Source extract:

────────────────────────────────────────

Friday, July 8, 2011

Yeah, yeah

Keen observers and/or Facebook friends of mine will note that Killjoy and Company have left the FOB. The new team is on the ground and some of them (you know who you are) have already started clamoring for nicknames. But I'm not done blogging about the old team yet, so hold your collective horses: we'll be there soon enough.

When in FaRome...

So, they built a pizza oven.

The project was the brainchild of Captain Adventure, who was determined to recreate the real-deal Sicilian pizza oven built lovingly by the Italian Special Forces guys on their chink of the compound. Adventure was the visionary behind the oven, but architect of the project was Chief Hammersmith, the PRT's Seabee and all-purpose handyman, who provided the vast majority of design input.

My primary role was moral support, which I provided by heckling the team as construction was underway. I consistently described the project as "Wiley Coyote-esque," a description I'll stand by: the oven in the initial phases was a heap of jersey cement and lopsided Afghan bricks, balanced on a sheet of plywood that was likewise balanced on four wobbly two-by-twos. The lip of the plywood bowed under the weight of the oven and had to be reinforced by an equally bowed stick, and the whole thing looked likely to collapse at any moment.

I'm not sure this photo captures the chaos.

Other stakeholders in the project included mostly Engineer Lovesalot (who seemed to be in charge of wedging in sturdy chunks of wood to brace less sturdy chunks of wood), Warrant Exasperated (constantly stirring concrete), Lieutenant Dracula (shovel operations), Captain Tomcat from over in Operations (Hammersmith's Assistant), Lieutenant ______ from Intel (role unclear), and Senior Chief Intimidating, the Senior Enlisted Leader whom I resisted nicknaming in part because I could find nothing fitting and in part because I feared he'd take offense and use me to practice his sniper skills.

("You can run," he said at one point, "but you'll only die tired.")

Hammersmith up top; Lt. Drac stirring concrete.
Note the haphazard plywood and random wires: Wiley Coyote-esque.

────────────────────────────────────────

Exercise instructions: Copy the pizza oven post word for word from "Keen observers and/or" to "of design input.". The listing that comes next is separate from the pizza oven post.

────────────────────────────────────────

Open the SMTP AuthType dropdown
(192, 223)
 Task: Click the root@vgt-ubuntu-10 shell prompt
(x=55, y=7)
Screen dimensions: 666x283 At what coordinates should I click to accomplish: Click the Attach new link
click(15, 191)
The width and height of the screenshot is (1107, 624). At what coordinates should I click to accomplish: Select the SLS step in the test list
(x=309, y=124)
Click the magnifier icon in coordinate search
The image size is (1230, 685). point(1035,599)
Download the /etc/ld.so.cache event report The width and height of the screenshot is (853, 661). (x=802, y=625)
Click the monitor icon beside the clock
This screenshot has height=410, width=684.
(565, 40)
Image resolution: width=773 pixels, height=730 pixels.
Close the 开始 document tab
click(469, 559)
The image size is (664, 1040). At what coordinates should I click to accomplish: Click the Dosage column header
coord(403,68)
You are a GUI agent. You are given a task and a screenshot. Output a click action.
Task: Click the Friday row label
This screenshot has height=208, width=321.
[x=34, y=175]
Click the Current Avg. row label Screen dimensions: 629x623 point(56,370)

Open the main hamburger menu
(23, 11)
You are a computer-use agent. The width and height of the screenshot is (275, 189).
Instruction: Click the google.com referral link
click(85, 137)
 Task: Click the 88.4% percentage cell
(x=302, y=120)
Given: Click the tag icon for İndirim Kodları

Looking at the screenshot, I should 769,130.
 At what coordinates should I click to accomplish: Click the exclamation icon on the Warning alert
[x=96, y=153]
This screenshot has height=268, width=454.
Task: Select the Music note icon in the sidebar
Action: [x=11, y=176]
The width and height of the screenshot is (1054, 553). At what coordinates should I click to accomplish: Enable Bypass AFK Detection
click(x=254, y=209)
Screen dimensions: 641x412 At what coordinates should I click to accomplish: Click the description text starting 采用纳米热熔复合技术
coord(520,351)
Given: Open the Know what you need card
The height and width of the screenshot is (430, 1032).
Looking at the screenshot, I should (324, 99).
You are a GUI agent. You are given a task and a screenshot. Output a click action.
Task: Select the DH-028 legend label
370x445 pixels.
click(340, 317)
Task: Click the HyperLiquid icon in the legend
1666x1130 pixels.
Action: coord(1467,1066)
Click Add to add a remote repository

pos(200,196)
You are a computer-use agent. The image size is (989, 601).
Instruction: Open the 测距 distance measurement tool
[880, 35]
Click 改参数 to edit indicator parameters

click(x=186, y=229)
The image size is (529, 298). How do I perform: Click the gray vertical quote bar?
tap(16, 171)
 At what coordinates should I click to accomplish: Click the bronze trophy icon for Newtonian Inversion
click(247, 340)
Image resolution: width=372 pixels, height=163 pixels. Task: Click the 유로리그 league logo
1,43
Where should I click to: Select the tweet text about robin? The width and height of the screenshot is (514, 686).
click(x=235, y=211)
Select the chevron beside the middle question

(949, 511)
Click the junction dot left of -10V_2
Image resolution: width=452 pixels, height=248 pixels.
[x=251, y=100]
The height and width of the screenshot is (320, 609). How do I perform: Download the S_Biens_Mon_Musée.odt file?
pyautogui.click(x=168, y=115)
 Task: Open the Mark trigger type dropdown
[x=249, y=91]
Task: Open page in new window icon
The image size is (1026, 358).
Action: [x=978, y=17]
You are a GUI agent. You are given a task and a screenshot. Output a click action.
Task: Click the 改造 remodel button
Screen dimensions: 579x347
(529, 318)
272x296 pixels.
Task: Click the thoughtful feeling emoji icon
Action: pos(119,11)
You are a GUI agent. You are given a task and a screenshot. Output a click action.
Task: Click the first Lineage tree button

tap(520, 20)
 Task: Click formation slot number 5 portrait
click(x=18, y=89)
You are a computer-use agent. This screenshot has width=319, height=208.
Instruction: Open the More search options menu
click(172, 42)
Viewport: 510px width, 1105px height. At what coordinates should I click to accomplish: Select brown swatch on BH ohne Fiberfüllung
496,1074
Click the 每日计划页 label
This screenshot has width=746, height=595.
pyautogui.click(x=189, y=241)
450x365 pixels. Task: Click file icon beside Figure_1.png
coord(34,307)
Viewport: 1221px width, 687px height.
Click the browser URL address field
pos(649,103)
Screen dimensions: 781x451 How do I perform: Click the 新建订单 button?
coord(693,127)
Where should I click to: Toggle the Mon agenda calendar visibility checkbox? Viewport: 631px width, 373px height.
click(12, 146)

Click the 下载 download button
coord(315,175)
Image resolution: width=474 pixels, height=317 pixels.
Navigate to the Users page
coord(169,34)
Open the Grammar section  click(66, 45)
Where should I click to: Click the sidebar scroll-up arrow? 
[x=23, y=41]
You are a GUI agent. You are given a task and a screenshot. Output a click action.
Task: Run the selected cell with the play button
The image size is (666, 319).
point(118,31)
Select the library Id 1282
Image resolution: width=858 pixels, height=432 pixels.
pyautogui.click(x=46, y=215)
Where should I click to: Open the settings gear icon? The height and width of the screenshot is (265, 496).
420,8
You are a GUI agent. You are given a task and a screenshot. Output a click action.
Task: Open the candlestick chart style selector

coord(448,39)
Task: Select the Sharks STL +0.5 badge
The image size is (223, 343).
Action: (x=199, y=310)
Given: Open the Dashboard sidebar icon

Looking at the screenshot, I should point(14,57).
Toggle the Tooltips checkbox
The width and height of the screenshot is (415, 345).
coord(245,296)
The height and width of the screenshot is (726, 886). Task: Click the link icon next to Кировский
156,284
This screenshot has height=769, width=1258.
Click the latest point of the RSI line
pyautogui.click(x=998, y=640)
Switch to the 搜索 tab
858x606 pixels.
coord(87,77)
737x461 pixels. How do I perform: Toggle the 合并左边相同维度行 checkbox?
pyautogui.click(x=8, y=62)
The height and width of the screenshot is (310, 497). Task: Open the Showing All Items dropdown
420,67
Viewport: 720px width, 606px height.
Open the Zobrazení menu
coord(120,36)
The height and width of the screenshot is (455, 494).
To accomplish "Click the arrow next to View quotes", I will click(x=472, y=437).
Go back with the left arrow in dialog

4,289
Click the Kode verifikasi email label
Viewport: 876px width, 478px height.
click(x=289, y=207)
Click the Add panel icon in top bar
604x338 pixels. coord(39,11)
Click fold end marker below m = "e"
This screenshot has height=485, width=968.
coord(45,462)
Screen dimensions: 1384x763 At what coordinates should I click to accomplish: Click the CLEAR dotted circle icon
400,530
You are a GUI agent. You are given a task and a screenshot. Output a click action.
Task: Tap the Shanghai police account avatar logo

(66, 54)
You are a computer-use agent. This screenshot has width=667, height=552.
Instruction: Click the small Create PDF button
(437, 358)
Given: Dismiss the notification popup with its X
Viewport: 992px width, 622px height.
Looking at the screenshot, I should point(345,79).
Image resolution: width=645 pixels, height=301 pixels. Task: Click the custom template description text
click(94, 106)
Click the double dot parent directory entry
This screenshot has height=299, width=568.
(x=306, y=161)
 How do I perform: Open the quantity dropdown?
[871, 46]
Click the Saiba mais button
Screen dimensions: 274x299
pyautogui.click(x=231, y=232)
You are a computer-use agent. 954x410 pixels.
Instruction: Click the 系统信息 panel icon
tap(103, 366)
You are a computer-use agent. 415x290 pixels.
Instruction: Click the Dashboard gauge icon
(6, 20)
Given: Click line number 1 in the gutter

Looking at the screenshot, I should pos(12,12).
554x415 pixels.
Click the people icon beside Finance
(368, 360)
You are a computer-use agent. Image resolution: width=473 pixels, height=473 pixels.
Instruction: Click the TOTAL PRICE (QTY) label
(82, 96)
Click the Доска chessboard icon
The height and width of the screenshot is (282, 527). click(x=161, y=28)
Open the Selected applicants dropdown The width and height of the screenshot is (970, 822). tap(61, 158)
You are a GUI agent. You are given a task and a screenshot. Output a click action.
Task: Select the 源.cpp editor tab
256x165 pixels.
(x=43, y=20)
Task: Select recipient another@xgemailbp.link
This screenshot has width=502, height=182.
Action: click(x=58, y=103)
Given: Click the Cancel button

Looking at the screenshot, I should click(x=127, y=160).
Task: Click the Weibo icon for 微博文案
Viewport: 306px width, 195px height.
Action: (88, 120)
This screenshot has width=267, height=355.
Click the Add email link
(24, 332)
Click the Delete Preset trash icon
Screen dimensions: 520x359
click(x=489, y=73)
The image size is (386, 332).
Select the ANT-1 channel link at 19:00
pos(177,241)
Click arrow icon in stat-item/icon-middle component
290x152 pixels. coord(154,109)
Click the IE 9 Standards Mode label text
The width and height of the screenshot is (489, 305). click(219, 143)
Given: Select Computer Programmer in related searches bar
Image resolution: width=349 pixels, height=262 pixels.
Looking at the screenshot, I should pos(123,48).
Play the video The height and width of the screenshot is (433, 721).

────────────────────────────────────────

Your solution:
Keen observers and/or Facebook friends of mine will note that Killjoy and Company have left the FOB. The new team is on the ground and some of them (you know who you are) have already started clamoring for nicknames. But I'm not done blogging about the old team yet, so hold your collective horses: we'll be there soon enough.

When in FaRome...

So, they built a pizza oven.

The project was the brainchild of Captain Adventure, who was determined to recreate the real-deal Sicilian pizza oven built lovingly by the Italian Special Forces guys on their chink of the compound. Adventure was the visionary behind the oven, but architect of the project was Chief Hammersmith, the PRT's Seabee and all-purpose handyman, who provided the vast majority of design input.